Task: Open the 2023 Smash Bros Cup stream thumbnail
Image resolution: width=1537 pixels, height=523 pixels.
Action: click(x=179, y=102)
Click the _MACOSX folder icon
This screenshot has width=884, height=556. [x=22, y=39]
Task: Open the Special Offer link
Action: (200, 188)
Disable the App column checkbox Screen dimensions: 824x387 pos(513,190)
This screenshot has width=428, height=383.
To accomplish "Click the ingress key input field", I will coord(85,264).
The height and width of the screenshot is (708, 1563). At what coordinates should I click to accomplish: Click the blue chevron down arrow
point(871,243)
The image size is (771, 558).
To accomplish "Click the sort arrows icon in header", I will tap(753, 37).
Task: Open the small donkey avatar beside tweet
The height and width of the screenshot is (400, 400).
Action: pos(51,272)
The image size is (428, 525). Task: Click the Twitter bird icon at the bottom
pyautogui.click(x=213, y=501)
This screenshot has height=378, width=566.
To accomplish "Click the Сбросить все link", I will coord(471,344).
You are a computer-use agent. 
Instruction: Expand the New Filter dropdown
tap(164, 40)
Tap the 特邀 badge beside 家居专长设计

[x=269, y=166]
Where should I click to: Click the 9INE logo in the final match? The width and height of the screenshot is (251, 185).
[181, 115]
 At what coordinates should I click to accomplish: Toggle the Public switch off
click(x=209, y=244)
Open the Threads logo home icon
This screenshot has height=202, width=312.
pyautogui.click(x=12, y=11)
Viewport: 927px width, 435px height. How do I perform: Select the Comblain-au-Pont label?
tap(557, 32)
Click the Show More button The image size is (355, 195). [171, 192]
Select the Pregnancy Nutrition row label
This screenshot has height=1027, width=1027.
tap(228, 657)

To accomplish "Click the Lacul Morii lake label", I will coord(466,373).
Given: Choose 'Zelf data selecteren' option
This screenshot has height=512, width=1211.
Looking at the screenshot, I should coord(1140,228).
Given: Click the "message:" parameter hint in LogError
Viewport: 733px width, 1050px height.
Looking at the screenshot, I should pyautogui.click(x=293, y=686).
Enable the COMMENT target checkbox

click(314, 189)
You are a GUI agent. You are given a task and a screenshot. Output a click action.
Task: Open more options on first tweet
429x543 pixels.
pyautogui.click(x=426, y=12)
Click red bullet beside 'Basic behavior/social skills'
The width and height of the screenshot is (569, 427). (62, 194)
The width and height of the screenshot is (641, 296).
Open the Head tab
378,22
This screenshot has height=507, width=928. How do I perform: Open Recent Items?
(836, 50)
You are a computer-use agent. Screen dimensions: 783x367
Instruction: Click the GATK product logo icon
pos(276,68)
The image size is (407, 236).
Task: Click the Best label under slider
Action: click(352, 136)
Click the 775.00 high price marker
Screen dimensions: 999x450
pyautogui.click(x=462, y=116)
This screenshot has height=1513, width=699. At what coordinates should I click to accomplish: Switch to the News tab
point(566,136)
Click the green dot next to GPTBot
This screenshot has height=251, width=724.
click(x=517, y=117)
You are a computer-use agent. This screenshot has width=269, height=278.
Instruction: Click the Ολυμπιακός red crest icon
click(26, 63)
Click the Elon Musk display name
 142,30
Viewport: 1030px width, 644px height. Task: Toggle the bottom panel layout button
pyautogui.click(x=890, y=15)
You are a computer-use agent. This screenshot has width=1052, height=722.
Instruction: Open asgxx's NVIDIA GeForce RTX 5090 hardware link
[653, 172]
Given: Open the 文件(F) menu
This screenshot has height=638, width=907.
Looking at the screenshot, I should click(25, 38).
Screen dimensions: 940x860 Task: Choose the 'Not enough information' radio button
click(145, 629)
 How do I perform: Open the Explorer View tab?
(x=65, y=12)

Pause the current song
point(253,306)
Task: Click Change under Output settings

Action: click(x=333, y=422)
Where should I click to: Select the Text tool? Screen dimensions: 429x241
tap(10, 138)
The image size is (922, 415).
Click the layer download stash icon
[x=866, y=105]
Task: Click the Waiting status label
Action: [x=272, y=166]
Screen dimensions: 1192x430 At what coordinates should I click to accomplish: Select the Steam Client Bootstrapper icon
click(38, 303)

What is needed –
Copy out the entries word for word, starting at the line containing "has width=269, height=278." and continuing through the end of the entries.

Task result –
You are a computer-use agent. This screenshot has width=269, height=278.
Instruction: Click the Ολυμπιακός red crest icon
click(26, 63)
Click the Elon Musk display name
 142,30
Viewport: 1030px width, 644px height. Task: Toggle the bottom panel layout button
pyautogui.click(x=890, y=15)
You are a computer-use agent. This screenshot has width=1052, height=722.
Instruction: Open asgxx's NVIDIA GeForce RTX 5090 hardware link
[653, 172]
Given: Open the 文件(F) menu
This screenshot has height=638, width=907.
Looking at the screenshot, I should click(25, 38).
Screen dimensions: 940x860 Task: Choose the 'Not enough information' radio button
click(145, 629)
 How do I perform: Open the Explorer View tab?
(x=65, y=12)

Pause the current song
point(253,306)
Task: Click Change under Output settings

Action: click(x=333, y=422)
Where should I click to: Select the Text tool? Screen dimensions: 429x241
tap(10, 138)
The image size is (922, 415).
Click the layer download stash icon
[x=866, y=105]
Task: Click the Waiting status label
Action: [x=272, y=166]
Screen dimensions: 1192x430 At what coordinates should I click to accomplish: Select the Steam Client Bootstrapper icon
click(38, 303)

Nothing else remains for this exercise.